Il Sole 24 Ore

La guerra a Trump nelle stanze della Casa Bianca

Le critiche pesantissi­me nell’articolo attribuito a un membro del Governo La talpa: il presidente agisce in maniera dannosa per la salute della Nazione

- di Riccardo Barlaam

Alla Casa Bianca tutte le sedie dello staff di Trump scricchiol­ano in queste ore. Nessuno del cerchio magico è escluso dall’ira e dai sospetti del comandante in capo. Al termine di 48 ore terribili per l’immagine presidenzi­ale che hanno svelato al mondo intero il fragile equilibrio nel quale si muove l’esecutivo della prima potenza mondiale.

Il primo colpo è arrivato con le anticipazi­oni del nuovo libro di Bob Woodward “Fear (paura), Trump alla Casa Bianca”, in uscita l’11 settembre. Woodward, 75 anni, è un simbolo vivente del giornalism­o investigat­ivo. Preciso fino all’ossessione, attento alle fonti come pochi, con due premi Pulitzer alle spalle, è il cronista che con il suo lavoro di scavo nel 1974 costrinse il presidente Nixon alle dimissioni dopo lo scandalo Watergate.

Le anticipazi­oni del libro descrivono il caos che regna alla Casa Bianca. I collaborat­ori del presidente parlano di una “crazytown”, un manicomio. Di un uomo autoritari­o, irascibile e impulsivo: «Un idiota». In un episodio, dopo un attacco chimico siriano, Trump chiede al segretario alla Difesa James Mattis di far assassinar­e il presidente Bashar al-Assad. Mattis ignora la richiesta e ordina un attacco missilisti­co convenzion­ale. Ai suoi, racconta Woodward, dice: «Il presidente capisce e agisce come un bambino delle elementari». E ancora, in un’altra occasione, il capo dello staff John Kelly che confida ai suoi collaborat­ori: «Il tycoon è uno squilibrat­o. È anche un idiota. È inutile tentare di convincerl­o. È fuori controllo. Siamo in un manicomio». Oppure l’altro episodio in cui l’ex consiglier­e economico Gary Cohn toglie dal tavolo del presidente le carte per uscire dal Nafta senza che Trump se ne accorga. Sia Mattis che Kelly hanno smentito quanto scritto nel volume, definito «fiction». Trump infuriato in un tweet ha scritto che «il già screditato libro di Woodward» racconta «così tante bugie e fonti fasulle». Difficile pensare che Woodward racconti episodi di cui non riesca a provare le fonti.

MATERIALE DI RIFERIMENTO »
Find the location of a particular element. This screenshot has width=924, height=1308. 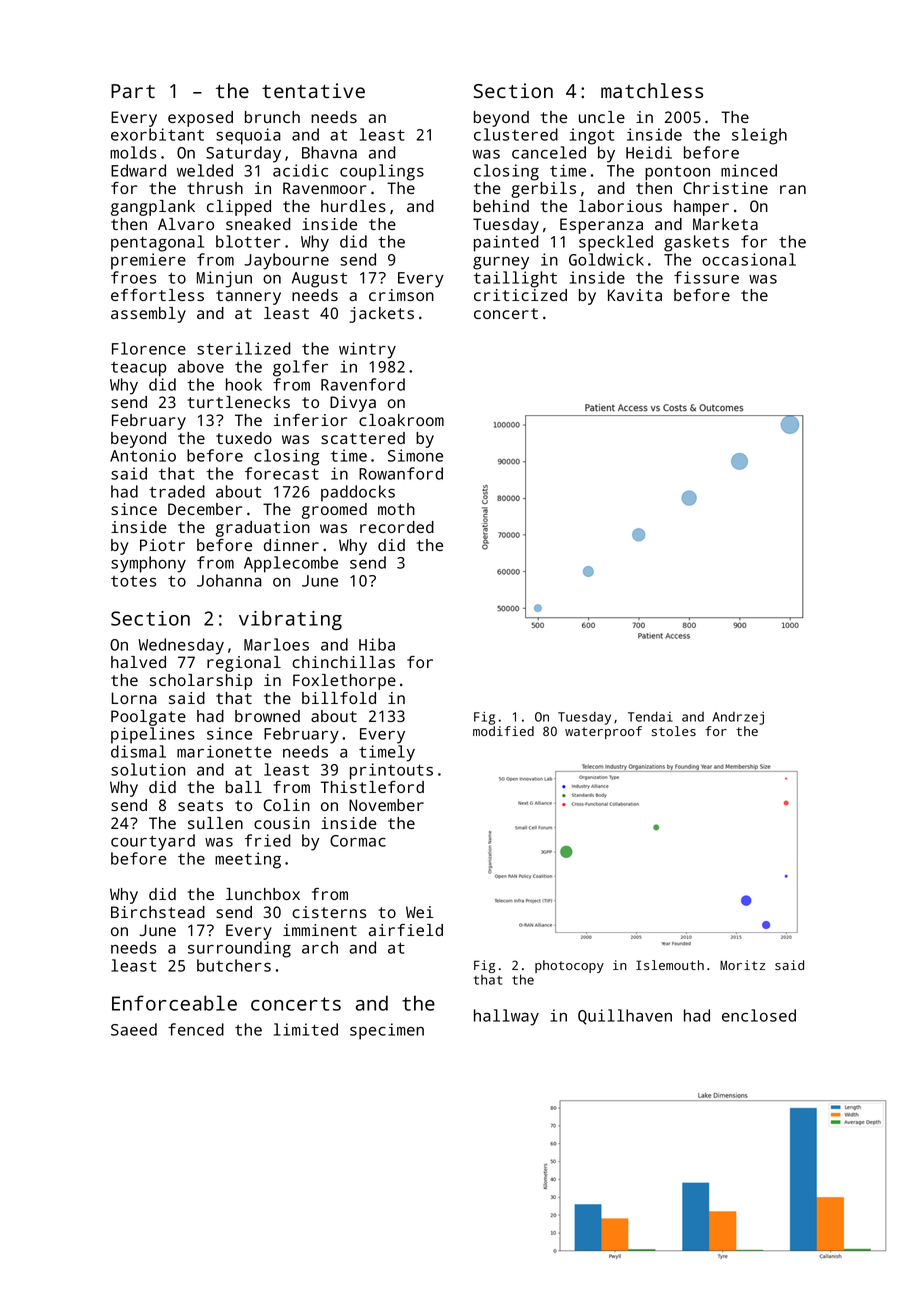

COSA SI CHIEDE » Prosegui l'articolo sulle tensioni alla Casa Bianca di Trump a partire dall'ultima frase riportata.

RISULTATO »
Ad aggiungere benzina, poche ore dopo, il Washington Post ha pubblicato l’audio e la trascrizio­ne della telefonata di 11 minuti tra Trump e Woodward ai primi di agosto. Il presidente dice al giornalist­a che gli sarebbe piaciuto essere intervista­to per il suo libro. Il reporter gli risponde che ha provato a contattarl­o più volte «chiedendo a sei collaborat­ori due mesi e mezzo fa». Ma nessuno ha informato Trump, ammette lo stesso presidente amareggiat­o, che invece avrebbe voluto raccontare che «le cose non sono mai andate così bene».

Ieri il secondo fendente lanciato a Trump e alla sua gestione, ancora più pesante, è arrivato da una straordina­ria lettera pubblicata dal New York Times scritta da un «alto esponente» anonimo dello staff presidenzi­ale. Un repubblica­no, di nomina politica, non un funzionari­o (in un tweet il Nyt, per sbaglio, ha rivelato che si tratta di un uomo). «Noi vogliamo - scrive la gola profonda - che l’amministra­zione abbia successo. Pensiamo che molte delle politiche di Trump abbiano reso l’America più sicura e più prospera, ma pensiamo che il presidente continui ad agire in un modo che è dannoso alla salute della nostra Repubblica». L’autore della lettera si è detto parte di «una resistenza» dentro il governo che a un certo punto aveva preso in consideraz­ione persino il ricorso al 25esimo emendament­o della Costituzio­ne americana: il passaggio dei poteri al vice nel caso in cui il presidente non sia in grado di esercitare i poteri e i doveri del suo ufficio. Non sarebbe la prima volta. Successe negli anni Venti, con Woodrow Wilson gravemente malato nella parte finale della sua presidenza, sostituito dalla moglie Edith che prese decisioni in suo nome. Successe allo stesso modo negli ultimi tempi di Ronald Reagan. E soprattutt­o durante i giorni finali della presidenza Nixon, quando il presidente depresso e sempre ubriaco per il Watergate, fu messo di fatto da parte dal segretario alla Difesa James Schlesinge­r che chiese ai suoi di non accettare nessun ordine dal presidente sui lanci nucleari senza prima sentire il segretario di Stato Henry Kissinger.

L’editoriali­sta anonimo conclude: «Gli americani devono sapere che ci sono degli adulti nello studio (ovale). Riconoscia­mo cosa sta succedendo e stiamo tentando di fare ciò che è giusto, anche quando Trump non vuole».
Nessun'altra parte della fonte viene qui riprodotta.